工作说明 =
A. 请把关于 MongoShake 与 Kafka 的文本中从“# print(value_dict)”开始、到“db_tb = str(ns).split('.')”结束的这一段原样重新给出。
B. 请从关于 MongoShake 与 Kafka 的文本停下的地方接着往下写。

• mongo 增量同步之 MongoShake(3) kafka python处理kafka oplog mongoUtils


    场景:  采用 MongoShake 同步数据到kafka, 然后用python 处理,  做etl , 或者其他操作:

    # 同步 db_sea_user  ,  db_tom_user   to db_all_user    (mongodb) , 并且添加db_name(customer)

     代码: 

    MongoOplogHandler.py
    #!/usr/bin/env python3
    # -*- coding: utf-8 -*-
    # @Time    : 9/27/21 10:48 AM
    # @Author  : Sea
    # @File    : MongoOplogHandler.py
    # @Software: IntelliJ IDEA
    # #pip install kafka-python
    # ******************************
    from kafka.consumer.group import KafkaConsumer
    from backports.configparser.helpers import str
    import json
    
    from MongoUtils import MongoUtils
    
    topic = "mgtest1"
    bootstrap_servers = "192.168.18.51:9092"
    group_id = 'etl'
    mongo_utils = MongoUtils()
    
    
    def start_kafkaListener():
        consumer = KafkaConsumer(topic, bootstrap_servers=[bootstrap_servers],
                                 group_id=group_id,
                                 auto_offset_reset='earliest',
                                 enable_auto_commit=False)
        print("=============+++ start consumer +++=========== ")
        for msg in consumer:
            # recv = "%s:%d:%d: key=%s value=%s" % (msg.topic, msg.partition, msg.offset, msg.key, msg.value)
            recv = "topic:%s  partition:%d    offset:%d" % (msg.topic, msg.partition, msg.offset)
            print(recv)
            # tb_value = msg.value.decode("utf-8").replace("true", "True").replace("false", "False").replace("null", "None")
            etl(msg.value)
            consumer.commit()
    
    
    def etl(value):
        value_dict = json.loads(value)
        print(type(value_dict))
        # print(value_dict)
        if value_dict:
            # i:insert u:update   d:delete(only get _id)
            op = value_dict["op"]
            # db.table
            ns = value_dict["ns"]
            # ######filter some db or table which we need do #####
            db_tb = str(ns).split('.')
            db = db_tb[0]
            tb = db_tb[1]
            # if db == 'sea_user' or db == 'tom_user' or tb =='config':
            if '_user' in db:
                # etl tab_value
                tb_values = value_dict["o"]
                tb_values = json_json(tb_values)
                handler_result(op, ns, tb_values)
    
    
    # swich case
    def handler_result(op, ns, value):
        todo = {
            "i": insert,
            "u": update,
            "d": delete
        }
        method = todo.get(op, other)

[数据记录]
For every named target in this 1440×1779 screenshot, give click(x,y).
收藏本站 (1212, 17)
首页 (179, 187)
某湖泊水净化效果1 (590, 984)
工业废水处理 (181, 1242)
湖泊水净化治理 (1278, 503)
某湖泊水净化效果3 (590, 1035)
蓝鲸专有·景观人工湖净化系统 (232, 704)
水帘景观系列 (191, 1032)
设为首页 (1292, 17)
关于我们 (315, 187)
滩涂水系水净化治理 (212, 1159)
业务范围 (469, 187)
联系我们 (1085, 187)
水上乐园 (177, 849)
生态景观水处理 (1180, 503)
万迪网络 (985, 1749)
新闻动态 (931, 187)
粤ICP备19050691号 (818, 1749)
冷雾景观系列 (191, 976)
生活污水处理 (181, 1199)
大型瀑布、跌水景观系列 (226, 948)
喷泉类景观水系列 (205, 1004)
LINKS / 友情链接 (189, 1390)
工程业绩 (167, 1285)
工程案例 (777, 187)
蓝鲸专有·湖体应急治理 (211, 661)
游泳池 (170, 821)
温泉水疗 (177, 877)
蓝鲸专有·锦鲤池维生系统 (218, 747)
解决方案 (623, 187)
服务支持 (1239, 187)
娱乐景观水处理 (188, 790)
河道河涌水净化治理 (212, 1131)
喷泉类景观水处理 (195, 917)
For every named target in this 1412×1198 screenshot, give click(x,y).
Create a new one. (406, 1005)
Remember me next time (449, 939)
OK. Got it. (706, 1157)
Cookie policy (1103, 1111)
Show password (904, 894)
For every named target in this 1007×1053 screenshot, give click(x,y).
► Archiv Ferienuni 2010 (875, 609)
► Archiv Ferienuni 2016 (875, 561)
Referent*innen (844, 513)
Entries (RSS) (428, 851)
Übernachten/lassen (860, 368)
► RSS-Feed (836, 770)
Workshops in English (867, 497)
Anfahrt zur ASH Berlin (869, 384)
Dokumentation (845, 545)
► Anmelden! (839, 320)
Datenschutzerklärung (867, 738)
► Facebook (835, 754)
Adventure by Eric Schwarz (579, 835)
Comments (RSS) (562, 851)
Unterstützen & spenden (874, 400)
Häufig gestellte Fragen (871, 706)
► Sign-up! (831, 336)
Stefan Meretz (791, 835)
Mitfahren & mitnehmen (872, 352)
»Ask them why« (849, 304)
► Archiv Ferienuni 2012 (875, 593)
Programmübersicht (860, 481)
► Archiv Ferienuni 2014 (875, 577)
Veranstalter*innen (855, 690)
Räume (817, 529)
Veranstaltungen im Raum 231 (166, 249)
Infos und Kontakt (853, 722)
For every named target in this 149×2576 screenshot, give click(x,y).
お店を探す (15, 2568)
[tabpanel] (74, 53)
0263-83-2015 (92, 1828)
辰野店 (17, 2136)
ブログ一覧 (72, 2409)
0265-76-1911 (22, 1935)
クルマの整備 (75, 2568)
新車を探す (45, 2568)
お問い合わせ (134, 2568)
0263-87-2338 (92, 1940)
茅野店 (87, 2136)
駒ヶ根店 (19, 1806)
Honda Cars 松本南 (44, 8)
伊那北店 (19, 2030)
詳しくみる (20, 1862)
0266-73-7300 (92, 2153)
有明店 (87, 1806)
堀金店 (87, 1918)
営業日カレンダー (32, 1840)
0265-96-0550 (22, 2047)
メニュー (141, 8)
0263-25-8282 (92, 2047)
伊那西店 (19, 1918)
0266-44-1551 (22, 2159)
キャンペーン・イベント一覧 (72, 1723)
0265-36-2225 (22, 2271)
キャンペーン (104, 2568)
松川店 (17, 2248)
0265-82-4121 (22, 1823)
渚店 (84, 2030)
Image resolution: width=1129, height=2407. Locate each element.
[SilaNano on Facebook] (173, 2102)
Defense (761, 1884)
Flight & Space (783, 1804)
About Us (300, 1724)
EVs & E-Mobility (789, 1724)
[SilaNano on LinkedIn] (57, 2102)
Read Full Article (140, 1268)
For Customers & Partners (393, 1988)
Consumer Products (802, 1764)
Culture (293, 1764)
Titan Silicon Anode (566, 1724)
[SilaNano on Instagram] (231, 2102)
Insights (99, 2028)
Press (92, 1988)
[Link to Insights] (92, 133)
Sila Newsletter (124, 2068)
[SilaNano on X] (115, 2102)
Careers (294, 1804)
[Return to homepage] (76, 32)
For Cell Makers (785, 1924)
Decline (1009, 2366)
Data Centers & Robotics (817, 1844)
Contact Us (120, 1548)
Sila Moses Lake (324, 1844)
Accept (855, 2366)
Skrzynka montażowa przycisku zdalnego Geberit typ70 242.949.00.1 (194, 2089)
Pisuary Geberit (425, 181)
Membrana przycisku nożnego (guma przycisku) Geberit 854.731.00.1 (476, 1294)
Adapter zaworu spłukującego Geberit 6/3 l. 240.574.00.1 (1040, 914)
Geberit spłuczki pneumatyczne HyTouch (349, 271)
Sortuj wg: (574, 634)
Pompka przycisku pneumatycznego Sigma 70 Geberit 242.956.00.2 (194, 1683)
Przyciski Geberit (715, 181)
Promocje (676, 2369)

已解问题 =
A.
# print(value_dict)
        if value_dict:
            # i:insert u:update   d:delete(only get _id)
            op = value_dict["op"]
            # db.table
            ns = value_dict["ns"]
            # ######filter some db or table which we need do #####
            db_tb = str(ns).split('.')

B.
        if method:
            method(ns, value)
    
    
    def other(ns, value):
        print("ns:" + ns + " v:" + str(value))
        print("other")
    
    
    def update(ns, value):
        print("ns:" + ns + " v:" + str(value))
        print("update")
        db_tb = str(ns).split('.')
        db = db_tb[0]
        tb = db_tb[1]
        # if db == 'sea_user' or db == 'tom_user':
        if '_user' in db:
            value['db'] = db
            mongo_utils.save_or_update_dict_by_id(tb, value, 'all_user')
    
    
    def insert(ns, value):
        print("ns:" + ns + " v:" + str(value))
        print("insert")
        db_tb = str(ns).split('.')
        print("**********************************" + str(db_tb))
        db = db_tb[0]
        tb = db_tb[1]
        # if db == 'sea_user' or db == 'tom_user':
        if '_user' in db:
            value['db'] = db  # add  from
            mongo_utils.save_or_update_dict_by_id(tb, value, 'all_user')
    
    
    def delete(ns, value):
        print("ns:" + ns + " v:" + str(value))
        print("delete")
        db_tb = str(ns).split('.')
        db = db_tb[0]
        tb = db_tb[1]
        # if db == 'sea_user' or db == 'tom_user':
        if '_user' in db:
            mongo_utils.delById(tb, value['_id'])
    
    
    '''
    k:节点name
    v:节点value
    cn:当前节点
    '''
    
    
    def setNode(k, v, cn):
        pass
        if type(v) == list:  # 无论是map还是list,都是list封装
            # get type
            if v:
                v_type = type(v[0])  # 子节点的type
                if v_type == dict:  # dict
                    c_value = {}
                    for v1 in v:
                        k2 = v1["Name"]
                        v2 = v1["Value"]
                        # v_value[v1["Name"]] = v1["Value"]
                        setNode(k2, v2, c_value)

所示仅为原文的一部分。